* START *
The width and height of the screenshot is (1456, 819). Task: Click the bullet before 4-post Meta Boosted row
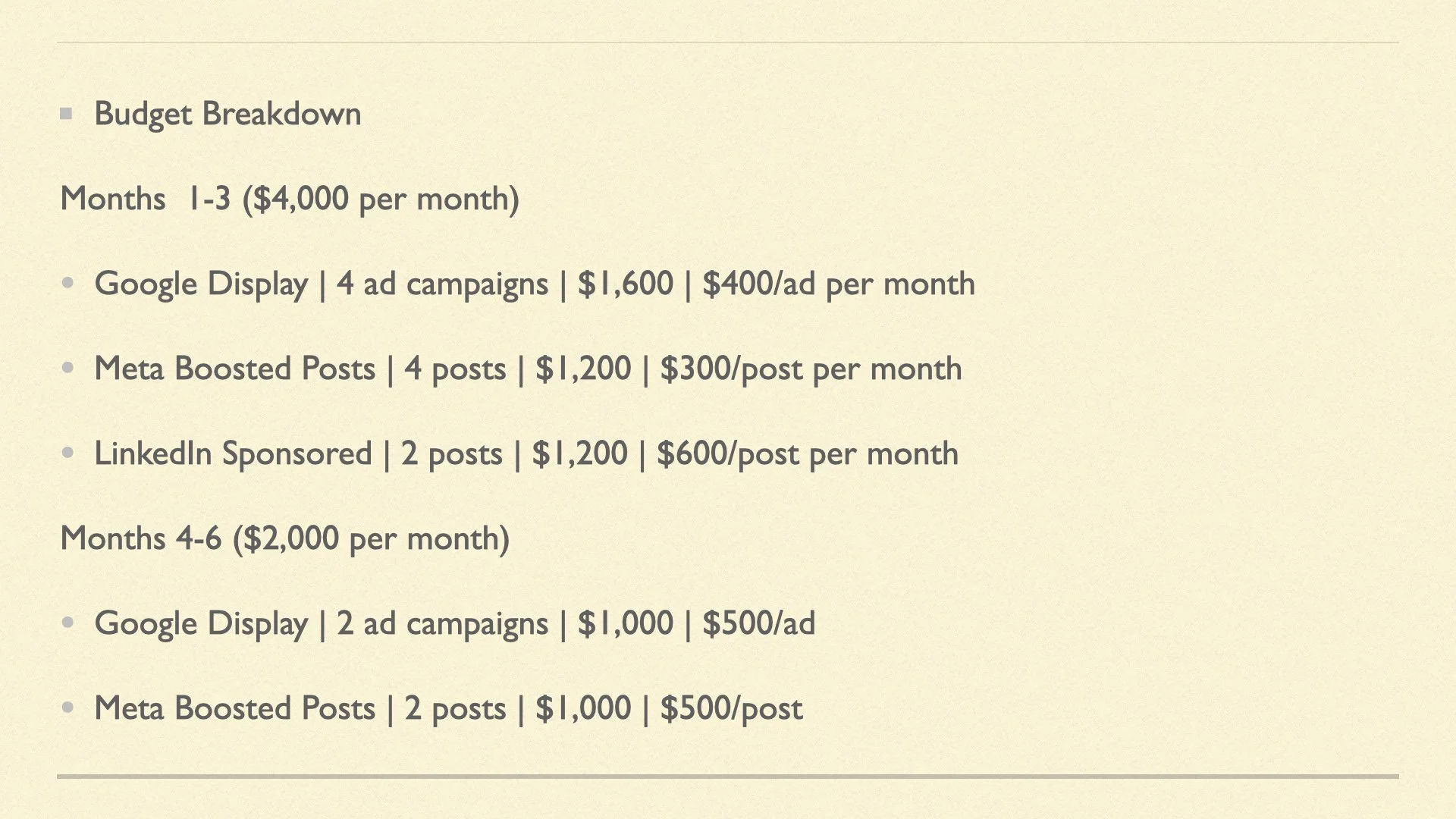tap(68, 369)
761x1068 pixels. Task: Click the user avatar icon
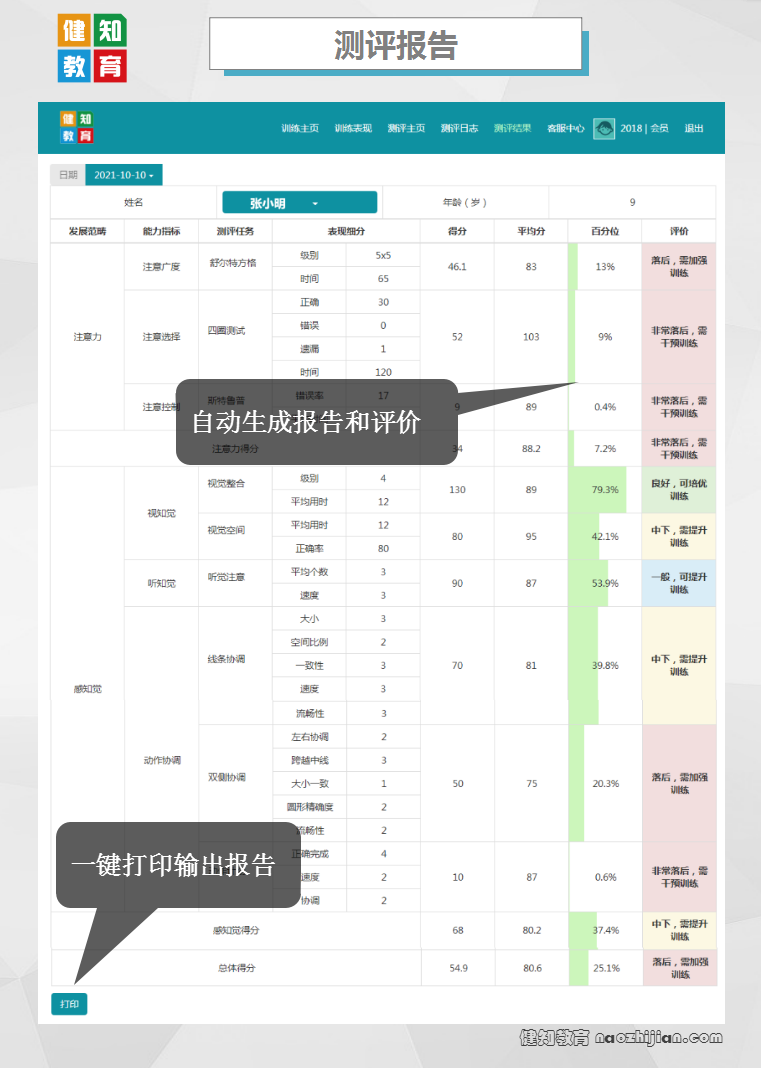coord(604,128)
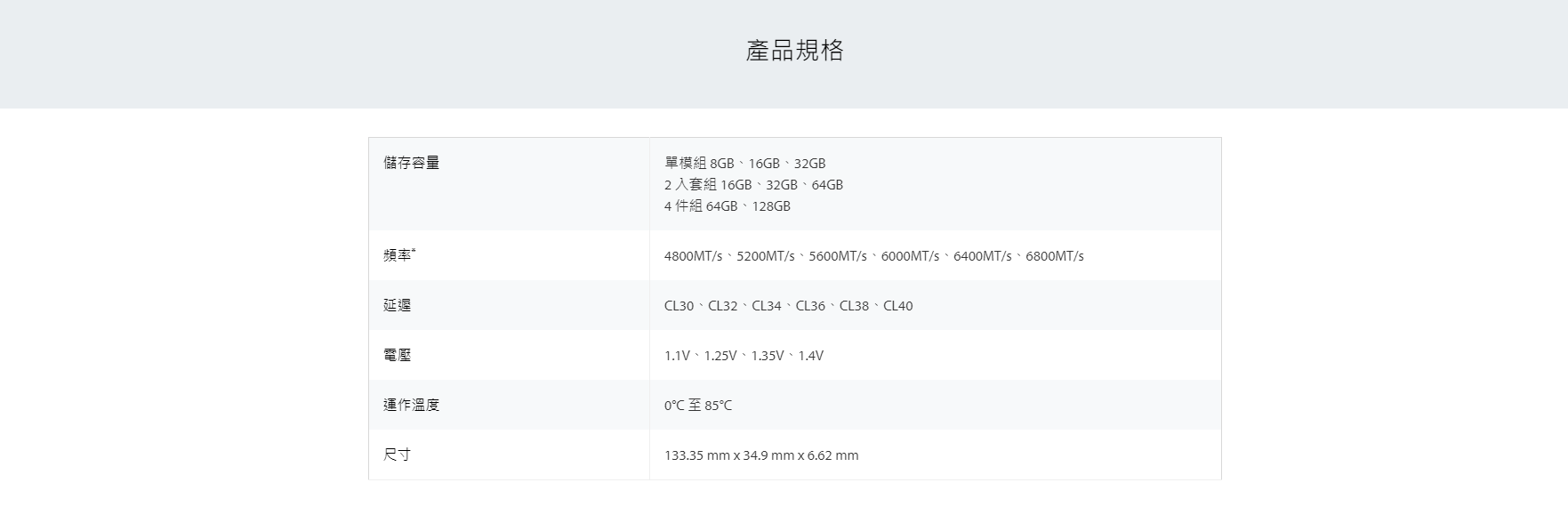The height and width of the screenshot is (507, 1568).
Task: Select the CL40 latency value
Action: (897, 306)
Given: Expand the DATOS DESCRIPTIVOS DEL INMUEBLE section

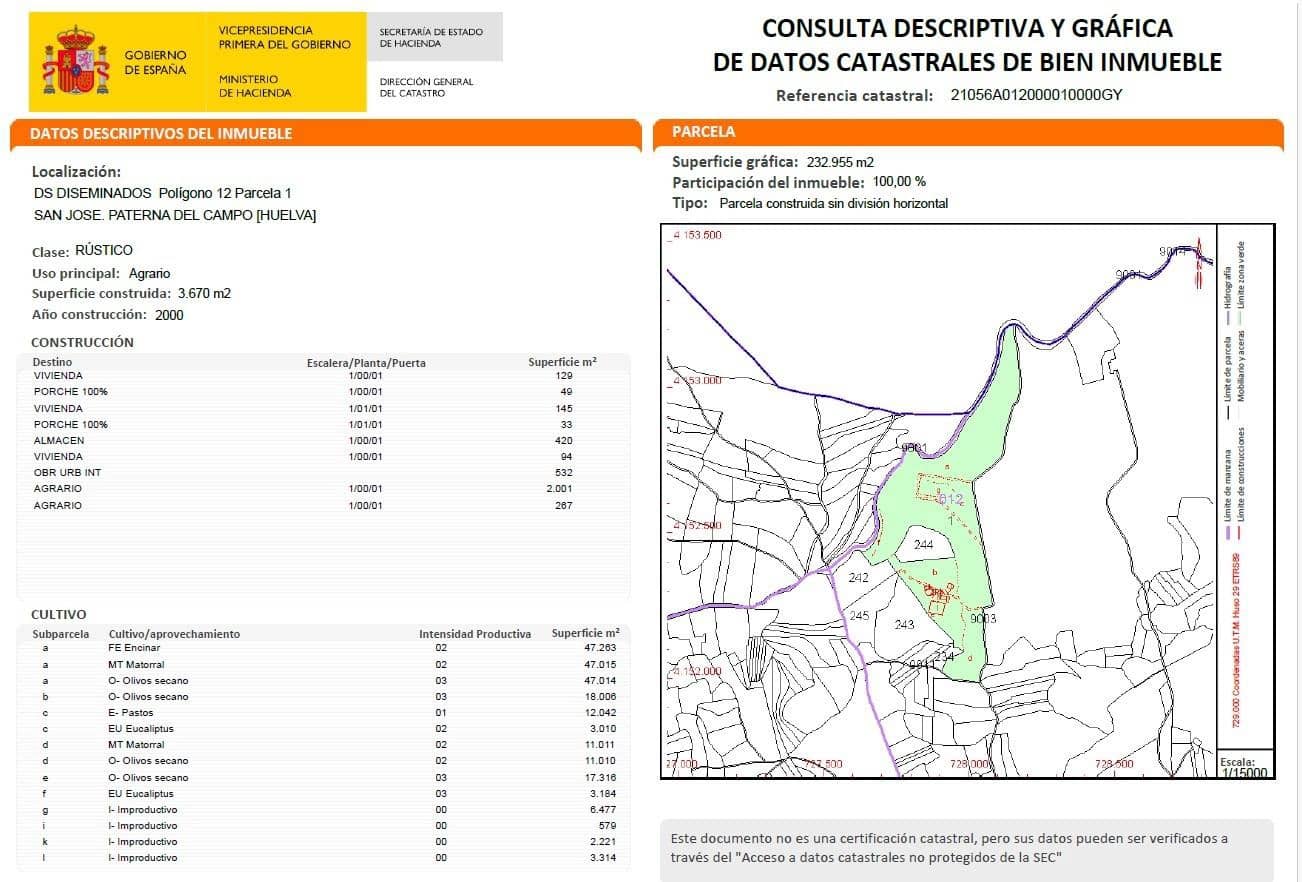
* END *
### EXERCISE DIRECTIONS
Count the lines in the listing above that contain the case-sensitive string "Task". Reply with the number only.

### ANSWER BELOW
3